Since the UK government unveiled the biggest tax cut since 1972 (with few details on how they plan to finance it), the pound has tumbled to its lowest level against the dollar and the cost of insuring debt has risen. rocketed to the highest level since 2016, with the Bank of England being forced to intervene on fears around pension funds. The country is on the precipice of a major financial crisis that threatens to accelerate a recession. And of course, homeowners and businesses are going to be the ones who end up paying the price.
Less taxes, more debt. The decision of the Prime Minister, Liz Truss, to apply the biggest tax cut in 50 years and cover it with loans just at a time of great inflation (its highest in four decades) has shaken the markets. And it has raised concerns among the world’s economists, who basically argue that fiscal policy should not work against monetary policy. These measures will raise the country’s budget deficit to 4.5% of GDP in the medium term, according to Bloomberg, putting the debt burden on a cumbersome path.
How will it be financed, everyone’s doubt. The Government’s plan, ambitious as it may be, wants to annul the last rise in corporate tax, unstop bonuses for high-ranking bankers and a downward reform of income tax. This “act of fiscal generosity”, without funds, has many doubts. Mainly, the government has yet to answer how it will cover loans to finance cuts of 45 billion pounds and more than 60 billion more for its program to offset the recent rise in energy bills.
The Bank of England to the rescue. The institution has been forced to launch an emergency intervention to try to stabilize the financial markets and stop the fall of the pound. It has announced that it will buy long-term bonds, expected until October 14. “Acquisitions will occur in an orderly and smooth manner, until the risks to the functioning of the market are deemed to have subsided,” he warned.
They do so because if the situation in this market worsened, there would be a significant risk for the financial stability of the country and given its clear volatility, whose profitability has gone from 3.84% to 4.43% in just two days. In addition, as a defense against the increasing risk that other sectors will be infected, such as a possible increase in mortgage prices that already affects households and companies.
Crisis in the real estate market.
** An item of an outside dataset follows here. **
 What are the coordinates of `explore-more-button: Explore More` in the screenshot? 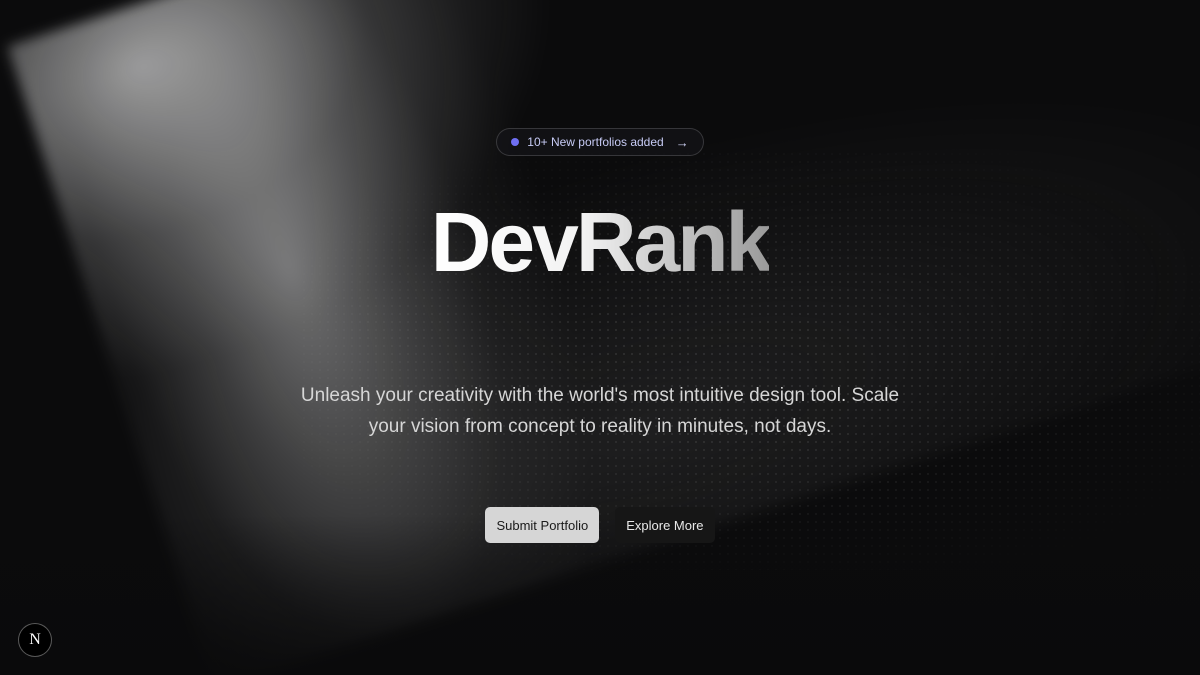 It's located at (665, 526).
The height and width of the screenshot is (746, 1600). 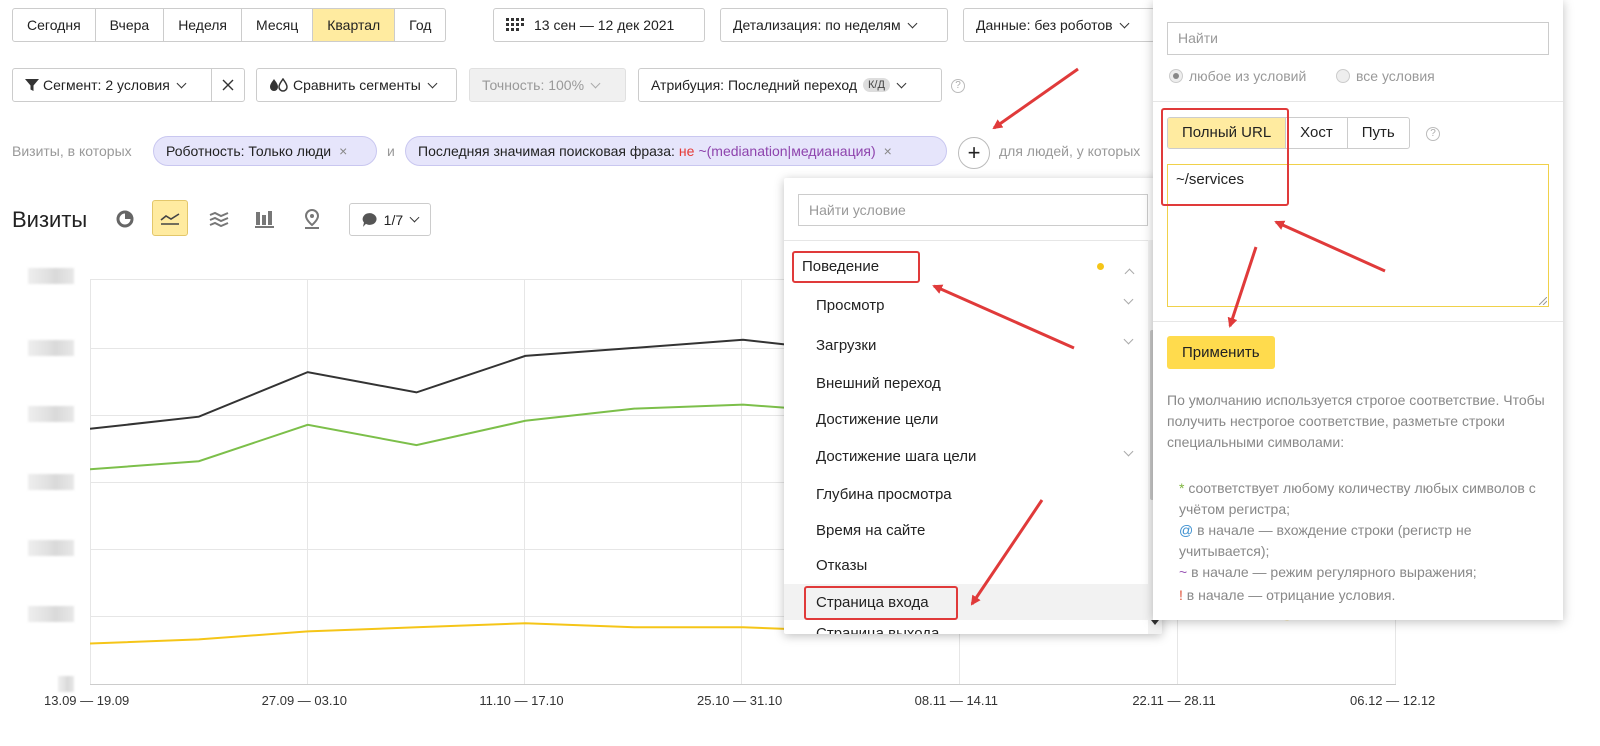 I want to click on arrow-to-add-button, so click(x=1036, y=98).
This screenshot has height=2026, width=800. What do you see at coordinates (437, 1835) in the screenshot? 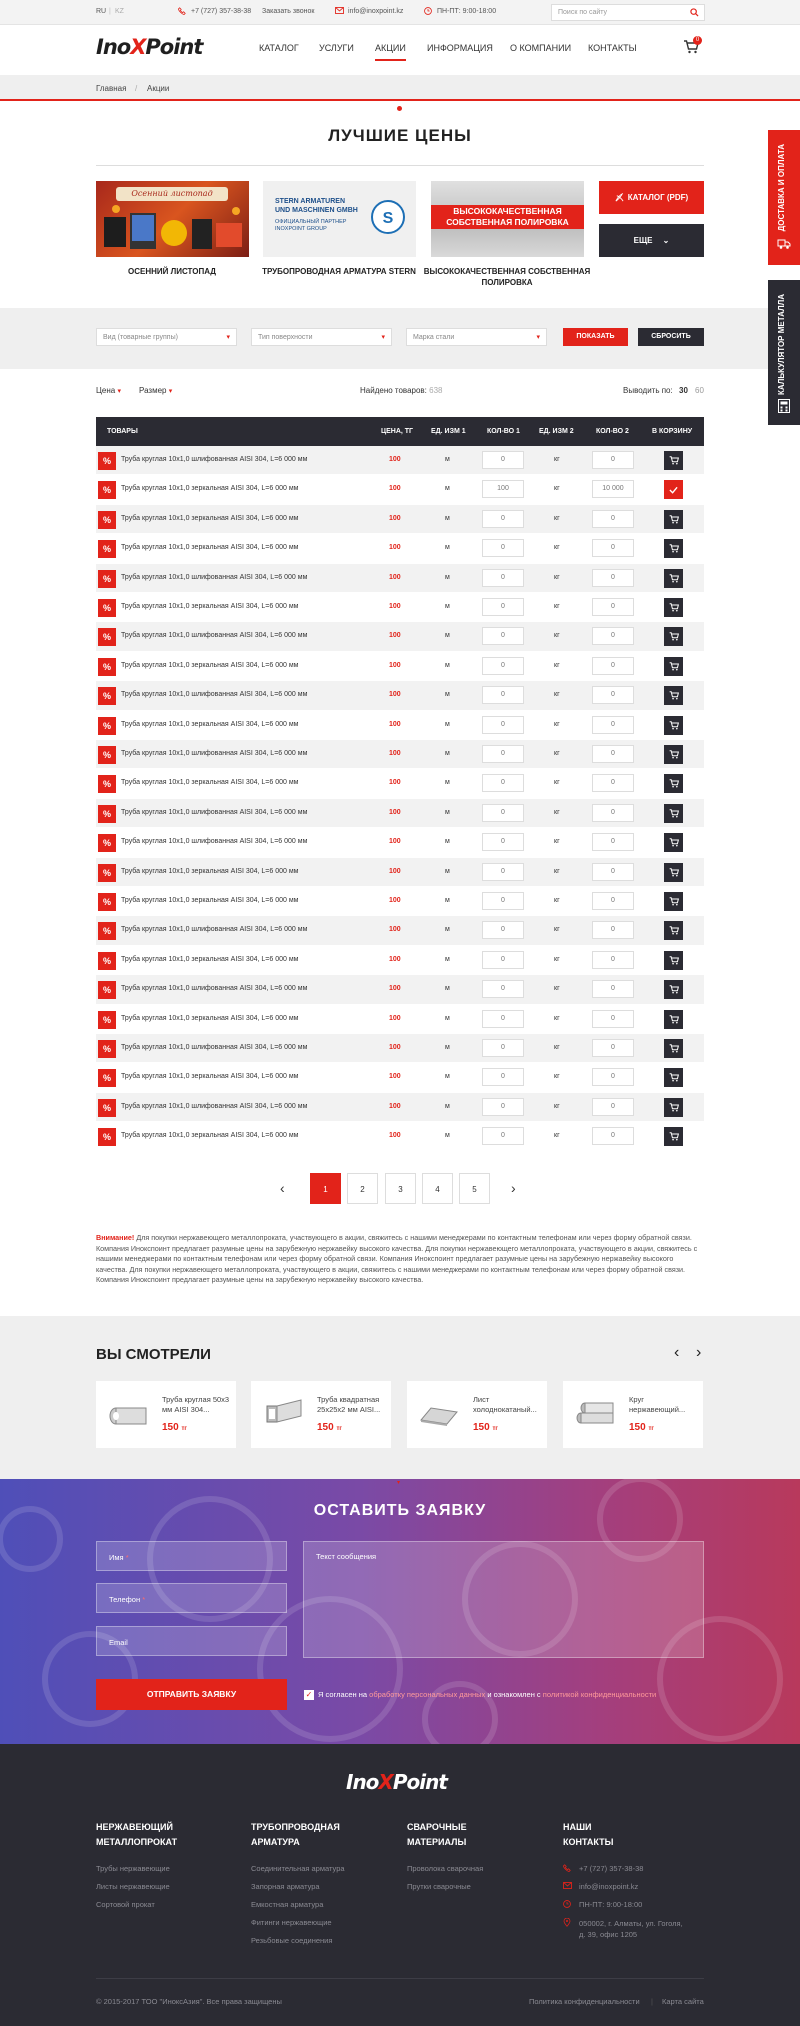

Meanwhile, Britons face rising borrowing costs, something that could trigger a housing crisis and deepen a recession. Among other effects, the fall in the pound and the increase in interest rates could cause a fall in house prices of 10% to 15%, in contrast to the imminent rise in mortgages. Analysts are already warning that it would be a real estate collapse comparable to that of the 2008 crisis.
“We don’t know yet, but if rates go up to 6% or 7% in the middle of the cost of living crisis, the situation would be disastrous. We are facing a real risk of people losing their jobs and then their houses,” warned Neal Hudson, an analyst at BuiltPlace in this Fortune article. The first consequences are already being observed: the mortgage panic has led to a withdrawal by the big banks, which have withdrawn more than 360 low-interest financial products from the market, fearing a new increase in rates.
The IMF’s ear spurt. The International Monetary Fund, which we remember came to the UK’s rescue in 1976, has already called on the government to reconsider its tax cuts. In the first place, it considers that the measure is inadequate in the current inflationary situation in which we find ourselves and, secondly, it maintains that “it will probably increase inequality” by favoring the rich.
For this reason, it recommends the British Government “weigh ways to provide more specific support and re-evaluate fiscal measures, especially those that benefit people with high incomes”. However, his economy minister, Kwasi Kwarteng, defends his growth strategy, based on lowering taxes, especially on the rich and companies. The reason lies in the party’s change of course, which believes that it is right to consider that the recession is a greater evil than inflation and accuses the IMF of promoting too conventional policies.